WHAT TO DO ->
- A) According to the passage on SGP evaluation results, what reward does SGP achieve on ambiguous queries in AmbigQA?
- B) Continue the passage on SGP evaluation results from its final sentence.

Baselines comprise direct prompting (with and without chain-of-thought reasoning), constrained one-shot strategies (always answer, always clarify, always use multi-answers, or clarify-and-multi-answer), and an oracle SGP upper bound. SGP models are tested for both in-distribution and out-of-distribution cost coefficient generalization.

Results and Analysis

SGP outperforms all baselines in both AmbigQA and Pacific. In AmbigQA, SGP achieves average ambiguous query token F1_1 of 19.94 and reward 6.63, compared to the best baseline F1_1 of 16.94 and reward of only -9.59. For unambiguous queries, SGP fares even better with F1_1 41.28 and reward 31.36. SGP reduces clarification and multi-answer overuse compared to direct prompting, producing strategies that optimally balance cost and accuracy according to α,β\alpha, \beta input.

In Pacific, SGP achieves ambiguous F1_1 65.73 and reward 54.32, unambiguous F1_1 79.52 and reward 65.70, outperforming static and prompted approaches by wide margins.

A critical result is the generalization to unseen coefficients: SGP-trained models maintain monotonic, correct sensitivity in the frequency of clarification and multi-answer actions even for coefficient values absent during training, confirming the continuity and robustness of policy steerability.

Pixel coordinate grounding data ->

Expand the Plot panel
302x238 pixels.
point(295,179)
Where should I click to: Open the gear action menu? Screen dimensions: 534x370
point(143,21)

TASK RESPONSES ->
- A) 6.63

- B)
Empirical analysis further demonstrates that chain-of-thought prompting only marginally improves coefficient sensitivity unless specialized finetuning is applied. SGP policies can select better clarification questions and multi-answer expansions, as illustrated by head-to-head comparisons.

The training procedure exhibits monotonically increasing performance across ReST epochs, with observable stability in generalization and diminishing returns after several iterations.

Practical and Theoretical Implications

This work introduces direct algorithmic support for steerability in dialog grounding—flexible control over the assistant's disambiguation strategy via numerical coefficients in prompts. The results show that large LMs, when trained under collaborative self-play with explicit reward/cost modeling, can learn to reason about cost-benefit profiles of clarification, multi-answering, and guessing, dynamically adjusting their conversational policies to maximize user-aligned utility.

This mechanism is highly generalizable. In addition to clarification, steerable policies can be extended to control tool use, resource consumption, personalization, or output style, simply by defining appropriate cost coefficients. This provides a unified framework for fine-grained, context-sensitive LM alignment and adaptation.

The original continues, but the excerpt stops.